Cytopathologists may have to meet certain standards by their employers or institutions for whom they work [5, 6]. Institutional requirements may vary greatly, and it is hoped that the cytopathologist will be instrumental with helping to establish credentialing requirements.
Equipment
For a cytologist with an active FNA service, very little additional equipment is required when expanding their service to USFNA. There are numerous US machines available at various price points and features. Choice of a portable or floor model depends on personal preference. For USFNA of superficial masses, a linear high-frequency transducer is required. A small transducer footprint will allow for easier sampling of masses in the head and neck region. Unless a specialized feature such as elastography is desired, almost any modern US will meet the needs for a cytologist doing USFNA. When selecting an US machine, it is important that the buyer is comfortable with the image quality and ease of the user-machine interface. It is important to not only consider the purchase price of the unit, but also the warranty, cost of service contracts, use of a loaner unit if repair is required, and amount of time offered to train personnel in the use and setup of the machine.
The procedure room requires a patient procedure table (Fig. 1). This can range from a simple bed to a hydraulic procedure table. It is helpful to have a bed that has the capability to raise or lower the head so that the patient can be sitting, semi-recumbent, or flat. A table that can be lowered to 20–24" from the floor helps enable the transfer of patients with poor mobility.

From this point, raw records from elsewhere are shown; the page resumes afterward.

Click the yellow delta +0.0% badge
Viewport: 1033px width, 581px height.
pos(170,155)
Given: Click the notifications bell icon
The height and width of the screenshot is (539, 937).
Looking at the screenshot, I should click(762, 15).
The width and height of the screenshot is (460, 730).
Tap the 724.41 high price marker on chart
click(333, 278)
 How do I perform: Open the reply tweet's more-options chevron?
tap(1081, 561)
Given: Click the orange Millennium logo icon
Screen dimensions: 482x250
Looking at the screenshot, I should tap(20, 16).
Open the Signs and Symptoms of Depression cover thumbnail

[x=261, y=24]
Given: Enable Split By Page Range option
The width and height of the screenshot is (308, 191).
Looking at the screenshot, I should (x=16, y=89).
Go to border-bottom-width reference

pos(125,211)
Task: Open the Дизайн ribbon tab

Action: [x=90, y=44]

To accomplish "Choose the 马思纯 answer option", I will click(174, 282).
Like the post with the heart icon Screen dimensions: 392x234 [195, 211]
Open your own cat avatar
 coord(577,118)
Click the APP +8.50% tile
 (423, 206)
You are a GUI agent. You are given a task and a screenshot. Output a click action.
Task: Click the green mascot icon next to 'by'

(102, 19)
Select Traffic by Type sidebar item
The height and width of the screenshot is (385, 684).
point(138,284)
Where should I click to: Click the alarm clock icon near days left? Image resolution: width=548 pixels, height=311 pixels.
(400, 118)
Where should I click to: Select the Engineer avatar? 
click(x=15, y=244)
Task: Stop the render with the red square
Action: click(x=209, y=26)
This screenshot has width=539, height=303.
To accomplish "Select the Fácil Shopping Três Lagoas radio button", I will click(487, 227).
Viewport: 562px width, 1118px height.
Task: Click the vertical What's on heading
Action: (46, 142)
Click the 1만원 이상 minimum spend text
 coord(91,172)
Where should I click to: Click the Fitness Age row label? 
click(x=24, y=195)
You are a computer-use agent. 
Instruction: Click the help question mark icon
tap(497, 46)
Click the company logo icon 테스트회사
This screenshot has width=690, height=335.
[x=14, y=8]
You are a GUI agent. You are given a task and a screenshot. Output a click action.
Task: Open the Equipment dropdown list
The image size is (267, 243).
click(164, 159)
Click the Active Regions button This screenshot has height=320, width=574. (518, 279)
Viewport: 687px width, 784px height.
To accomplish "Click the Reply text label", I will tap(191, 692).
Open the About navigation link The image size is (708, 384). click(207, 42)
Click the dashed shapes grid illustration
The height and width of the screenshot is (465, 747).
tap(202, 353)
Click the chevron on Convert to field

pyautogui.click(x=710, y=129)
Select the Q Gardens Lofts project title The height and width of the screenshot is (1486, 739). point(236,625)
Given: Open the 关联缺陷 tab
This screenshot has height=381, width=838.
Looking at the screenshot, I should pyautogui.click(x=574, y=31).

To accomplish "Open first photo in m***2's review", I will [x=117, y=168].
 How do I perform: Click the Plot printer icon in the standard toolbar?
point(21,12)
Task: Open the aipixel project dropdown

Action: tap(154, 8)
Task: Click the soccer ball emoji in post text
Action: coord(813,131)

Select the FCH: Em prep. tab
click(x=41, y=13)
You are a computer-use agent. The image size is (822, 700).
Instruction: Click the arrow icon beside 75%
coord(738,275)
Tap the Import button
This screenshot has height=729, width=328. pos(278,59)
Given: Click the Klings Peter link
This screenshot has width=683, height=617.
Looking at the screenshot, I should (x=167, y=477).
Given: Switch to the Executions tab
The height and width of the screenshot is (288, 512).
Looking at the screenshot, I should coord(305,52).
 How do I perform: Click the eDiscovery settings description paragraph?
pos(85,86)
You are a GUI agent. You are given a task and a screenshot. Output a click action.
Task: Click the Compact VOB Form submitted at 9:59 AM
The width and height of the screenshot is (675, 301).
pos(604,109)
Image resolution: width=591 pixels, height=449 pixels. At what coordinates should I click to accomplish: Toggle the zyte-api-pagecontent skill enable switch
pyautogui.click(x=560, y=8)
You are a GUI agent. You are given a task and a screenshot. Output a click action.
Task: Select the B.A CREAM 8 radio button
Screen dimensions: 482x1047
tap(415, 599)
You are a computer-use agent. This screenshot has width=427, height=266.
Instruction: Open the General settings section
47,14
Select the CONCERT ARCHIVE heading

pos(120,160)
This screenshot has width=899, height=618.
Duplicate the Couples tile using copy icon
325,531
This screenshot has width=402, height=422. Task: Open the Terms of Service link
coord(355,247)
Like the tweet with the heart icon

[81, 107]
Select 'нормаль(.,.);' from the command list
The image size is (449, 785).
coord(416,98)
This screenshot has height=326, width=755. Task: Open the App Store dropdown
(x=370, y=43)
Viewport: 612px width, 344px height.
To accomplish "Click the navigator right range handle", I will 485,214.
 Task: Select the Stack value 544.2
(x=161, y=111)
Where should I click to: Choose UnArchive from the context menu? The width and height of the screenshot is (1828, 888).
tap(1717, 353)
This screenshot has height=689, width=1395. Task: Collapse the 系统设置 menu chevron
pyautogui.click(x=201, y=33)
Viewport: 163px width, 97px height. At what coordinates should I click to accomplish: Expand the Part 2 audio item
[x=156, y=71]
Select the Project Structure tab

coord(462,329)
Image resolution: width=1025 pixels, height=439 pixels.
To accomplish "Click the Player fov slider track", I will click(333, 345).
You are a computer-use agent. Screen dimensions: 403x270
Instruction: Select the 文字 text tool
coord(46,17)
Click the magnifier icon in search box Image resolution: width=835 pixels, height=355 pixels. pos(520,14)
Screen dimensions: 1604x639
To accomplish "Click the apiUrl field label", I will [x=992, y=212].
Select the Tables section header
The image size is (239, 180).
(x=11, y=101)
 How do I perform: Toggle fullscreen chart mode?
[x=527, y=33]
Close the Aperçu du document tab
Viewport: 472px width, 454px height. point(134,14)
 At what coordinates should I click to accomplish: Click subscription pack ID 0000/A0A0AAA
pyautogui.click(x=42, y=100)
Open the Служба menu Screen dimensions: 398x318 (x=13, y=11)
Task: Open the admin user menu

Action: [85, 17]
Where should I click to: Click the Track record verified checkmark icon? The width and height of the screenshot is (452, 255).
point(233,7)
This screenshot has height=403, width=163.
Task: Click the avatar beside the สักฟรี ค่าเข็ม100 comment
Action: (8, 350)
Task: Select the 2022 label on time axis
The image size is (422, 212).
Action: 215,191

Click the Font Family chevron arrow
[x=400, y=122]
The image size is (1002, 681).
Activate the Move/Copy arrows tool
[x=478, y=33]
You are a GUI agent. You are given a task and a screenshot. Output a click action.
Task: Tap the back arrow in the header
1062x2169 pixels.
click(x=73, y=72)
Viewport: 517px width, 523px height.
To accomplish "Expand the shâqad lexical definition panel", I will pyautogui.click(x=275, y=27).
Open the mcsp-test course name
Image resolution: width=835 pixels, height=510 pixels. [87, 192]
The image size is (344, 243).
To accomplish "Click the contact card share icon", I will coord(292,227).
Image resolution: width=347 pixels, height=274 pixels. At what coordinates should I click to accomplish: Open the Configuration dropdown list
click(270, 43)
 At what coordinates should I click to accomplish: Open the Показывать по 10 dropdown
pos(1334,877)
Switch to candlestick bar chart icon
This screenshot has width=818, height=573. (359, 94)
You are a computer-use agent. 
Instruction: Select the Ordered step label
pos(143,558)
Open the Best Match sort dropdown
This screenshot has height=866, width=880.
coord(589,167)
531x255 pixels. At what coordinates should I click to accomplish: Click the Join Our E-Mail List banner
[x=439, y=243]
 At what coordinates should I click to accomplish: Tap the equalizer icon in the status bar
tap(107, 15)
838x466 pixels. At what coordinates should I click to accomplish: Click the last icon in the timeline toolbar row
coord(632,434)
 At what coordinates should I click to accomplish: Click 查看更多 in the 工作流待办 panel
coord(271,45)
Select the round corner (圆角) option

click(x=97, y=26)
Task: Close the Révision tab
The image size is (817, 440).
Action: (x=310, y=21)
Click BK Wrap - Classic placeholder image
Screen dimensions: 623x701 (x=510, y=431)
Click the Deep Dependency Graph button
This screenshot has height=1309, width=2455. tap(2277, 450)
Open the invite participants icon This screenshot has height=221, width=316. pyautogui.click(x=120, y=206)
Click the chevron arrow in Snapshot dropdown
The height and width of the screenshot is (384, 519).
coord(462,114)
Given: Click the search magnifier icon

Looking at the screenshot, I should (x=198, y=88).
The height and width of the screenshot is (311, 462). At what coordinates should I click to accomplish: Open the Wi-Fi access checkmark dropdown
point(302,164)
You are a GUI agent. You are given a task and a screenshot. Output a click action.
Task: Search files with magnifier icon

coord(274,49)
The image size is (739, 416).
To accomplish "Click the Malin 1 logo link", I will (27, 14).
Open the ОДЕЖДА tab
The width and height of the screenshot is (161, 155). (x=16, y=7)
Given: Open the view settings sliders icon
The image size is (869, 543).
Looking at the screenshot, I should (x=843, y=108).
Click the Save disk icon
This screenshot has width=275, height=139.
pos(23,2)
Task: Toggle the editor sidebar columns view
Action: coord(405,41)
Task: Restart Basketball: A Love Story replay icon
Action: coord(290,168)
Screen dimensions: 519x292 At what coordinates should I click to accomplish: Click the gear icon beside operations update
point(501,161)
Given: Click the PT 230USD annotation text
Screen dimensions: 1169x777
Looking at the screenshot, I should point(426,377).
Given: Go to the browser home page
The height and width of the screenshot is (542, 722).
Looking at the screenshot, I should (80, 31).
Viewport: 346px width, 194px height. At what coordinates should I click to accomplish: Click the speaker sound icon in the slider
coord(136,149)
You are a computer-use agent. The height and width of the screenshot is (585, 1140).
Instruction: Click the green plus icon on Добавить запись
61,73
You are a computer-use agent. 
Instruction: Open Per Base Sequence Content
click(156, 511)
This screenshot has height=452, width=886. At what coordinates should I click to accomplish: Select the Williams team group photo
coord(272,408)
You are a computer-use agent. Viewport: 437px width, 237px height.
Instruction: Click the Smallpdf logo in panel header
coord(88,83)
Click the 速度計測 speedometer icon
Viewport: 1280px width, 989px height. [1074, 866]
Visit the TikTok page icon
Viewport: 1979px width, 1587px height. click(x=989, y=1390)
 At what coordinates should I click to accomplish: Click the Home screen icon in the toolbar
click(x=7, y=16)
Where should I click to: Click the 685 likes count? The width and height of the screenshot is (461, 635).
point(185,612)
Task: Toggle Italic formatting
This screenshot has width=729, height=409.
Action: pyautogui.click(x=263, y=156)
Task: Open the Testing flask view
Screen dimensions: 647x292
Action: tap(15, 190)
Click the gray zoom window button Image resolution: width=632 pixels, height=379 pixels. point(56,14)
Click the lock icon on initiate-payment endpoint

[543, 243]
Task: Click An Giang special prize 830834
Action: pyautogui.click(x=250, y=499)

A pillow is needed for neck extension for thyroid biopsies. Bolsters for stabilizing patients when rolled onto their side and for placement under their knees to relieve pressure in the lower back are also helpful and appreciated by patients. It is very useful to setup a second monitor projecting the US image on a screen on the opposite side of the bed from the US monitor. This allows for easier setup for biopsy needle guidance.
Consumable items include US probe covers, choice of skin preparation (alcohol, betadine), anesthesia options, US gel, needles, and syringes. Probe covers come in a variety of styles. Skin preparation can be done with alcohol, betadine, or another cleansing agent. Anesthesia ranges from none to cutaneous preparations to injectables (Fig. 2). Needle gauge choice is dependent on the site being sampled, vascularity of the mass, the patient’s coagulation status, type of lesion sampled, and personal preference. Slip-tip syringes are recommended over luer-lock syringes so that the needle can easily and quickly be removed from the syringe, allowing for more rapid smear preparation and less chance for smear artifacts. Standard needles used for drawing blood are sufficient for aspiration biopsies. It is helpful to have a variety of needle gauges and lengths available.